著者の寺田さんは女優を目指し、大手芸能事務所にスカウトされながらも、大学卒業と同時に契約解除という大きな挫折を味わっており、全体を通してこの大きな挫折と向き合い乗り越えて行ったが大きなテーマとなっています。

寺田さんはその後、紆余曲折を経て、YouTubeなどで堀江貴文さんの番組のアシスタントを勤め、有名企業家など大物が登場する番組においても物怖じすることないスタイルが好評を得ています。

そして、MCのお仕事をする傍ら、女優業も続けられていて、まさに人生の挫折との対峙力とも言える本となっています。22歳で芸能事務所の契約解除となったあと、どう自分の夢と向き合って来たのか。そのマインドセットが書かれた本です。

スターになれなくても「必要とされる人」にはなれる

あなたにも必ず何かの才能があります。その才能を活かすことで、必要な一角になることはできると思うのです。  だからこそ、「いまのままの生活じゃダメだな、何かしなきゃ」と思い立ったとき、「あの人のやりたいことを応援できそうだから、支える側に回ろう」みたいな生き方もありなんじゃないかな、といまは思っています。  そうすれば、持っている素質の違いに悩むこともありません。  誰かのやりたいことに共感できたら、その人を支える立場に回ればいいんです。  支えられる人は、どんなときでも役に立てるし、「その場にいてほしい人」になれます。

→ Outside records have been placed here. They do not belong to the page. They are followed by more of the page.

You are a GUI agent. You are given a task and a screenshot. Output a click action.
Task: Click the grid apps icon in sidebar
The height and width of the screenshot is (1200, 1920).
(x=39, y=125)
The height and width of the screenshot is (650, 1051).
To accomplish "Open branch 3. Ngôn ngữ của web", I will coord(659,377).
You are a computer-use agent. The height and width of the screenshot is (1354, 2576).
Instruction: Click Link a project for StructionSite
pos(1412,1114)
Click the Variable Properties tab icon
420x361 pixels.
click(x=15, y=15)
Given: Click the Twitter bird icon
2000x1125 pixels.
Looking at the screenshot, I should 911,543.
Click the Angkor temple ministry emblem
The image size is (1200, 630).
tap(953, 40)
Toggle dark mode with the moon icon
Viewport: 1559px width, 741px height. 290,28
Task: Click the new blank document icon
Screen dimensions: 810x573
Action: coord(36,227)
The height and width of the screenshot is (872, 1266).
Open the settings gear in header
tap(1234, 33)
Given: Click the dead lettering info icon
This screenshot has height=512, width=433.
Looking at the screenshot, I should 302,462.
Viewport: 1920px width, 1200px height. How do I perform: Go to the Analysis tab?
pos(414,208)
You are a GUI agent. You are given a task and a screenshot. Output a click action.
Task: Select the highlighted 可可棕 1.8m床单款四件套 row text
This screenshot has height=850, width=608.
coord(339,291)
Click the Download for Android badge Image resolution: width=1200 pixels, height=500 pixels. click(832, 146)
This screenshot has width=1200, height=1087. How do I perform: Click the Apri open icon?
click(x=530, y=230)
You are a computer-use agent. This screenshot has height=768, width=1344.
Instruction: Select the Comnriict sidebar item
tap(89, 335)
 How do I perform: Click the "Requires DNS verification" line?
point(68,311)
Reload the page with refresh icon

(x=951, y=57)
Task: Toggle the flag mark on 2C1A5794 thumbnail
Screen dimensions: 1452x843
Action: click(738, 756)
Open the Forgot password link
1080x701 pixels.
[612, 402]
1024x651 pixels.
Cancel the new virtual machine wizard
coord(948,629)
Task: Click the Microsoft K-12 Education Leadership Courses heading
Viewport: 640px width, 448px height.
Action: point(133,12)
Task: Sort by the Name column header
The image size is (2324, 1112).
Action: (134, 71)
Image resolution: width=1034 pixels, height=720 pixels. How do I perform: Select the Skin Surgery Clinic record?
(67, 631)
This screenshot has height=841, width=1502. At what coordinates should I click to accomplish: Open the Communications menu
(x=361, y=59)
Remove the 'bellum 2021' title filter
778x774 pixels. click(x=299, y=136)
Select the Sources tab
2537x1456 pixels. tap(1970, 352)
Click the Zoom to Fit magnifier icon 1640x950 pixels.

寺田さんは、事務所を契約解除されて、あきらめずに活動していくなかで自分が、周りを引っ張っていくポジションよりも人を支えるポジションのほうが向いていると自覚していったそうです。これ、さらっと書いているのですが、女優を目指していた人が受け入れるのはかなりキツいだろうなと。

ただ、スターやリーダーになるということ自体に捕らわれていた自分にも気が付いたとのこと。そして、今は支える側で力を発揮しています。

個の時代って、ワクワクする反面、ある意味ではものすごく冷徹な時代でもあると感じています。これまでの時代はなんとなく、集団の中でふわっとごまかせていたことが、ある日突然通じなくなったり、否応なしに自分の力不足を認識させられる時が来ます。

だからこそ、憧れや理想だけではなく、自分はどこで輝ける人なのかをきっちり冷静に見極めておく必要があります。

「好きを仕事に」したいなら違うこともやる

「女優になるなら、芝居の仕事以外はしちゃいけない」などといった狭い価値観で可能性を狭めてしまうのは、もったいないと思います。レストランのアルバイトをしていた時間が無駄だったとは思いません。「王道ルート以外は全部回り道」と思っていたら、どこにも進めないから。

寺田さんは、芸能事務所を辞めた後、堀江貴文さんの番組のMCなどを経て、女優の仕事を再開されています。とりあえず、来たチャンスに乗ってみるという精神があったからその後の展開があるのでしょう。

インターネットとSNSが発達した今の時代、昔に比べて仕事と仕事の境界線、業界と業界の境界線がうすくなっているように感じます。芸能では言えば、今は芸人さんがYouTubeをすることもあれば、YouTuberさんがテレビに出ることもあります。

一見関係のなさそうな経験でも、思わぬところでつながっていて、新しい道が開けることがあるので、私はこれしか出来ないと決めつけてかかるのは、チャンスを逃しているような気がするのです。

今の目の前の仕事が自分の目指しているところとは違うと感じても、とりあえず全力でやってみることで何か見えてくるかもしれません。

ただ、人生の分岐点で判断を間違わないように、進みたい方向だけは見失わないこと。どんなルートであれ、大きな価値観だけは定めておくこと。そのために、「自分は何者でいたいのか」を常に問い続けていること。  そうすれば、途中でどんなに他人と比べて焦ったり迷ったりしたとしても、やがて自信を持って歩める道が見えてくるのだと思います。

私は、割とこうやって自分を見失いがちなので、気をつけます(自戒)。

今日のアクション

全体として、著者の経験から発せられている言葉に説得力があり、元気つけられる本でした。

22歳で人生の夢に破れるというのはとても大きな挫折で、一生引きずる人もいそうですが、それを寺田さんがどう乗り越えたのかはいろいろな面で参考になります。今、人生の目標を追いかけている人、あるいは挫折を感じてもがいて人におすすめの本です。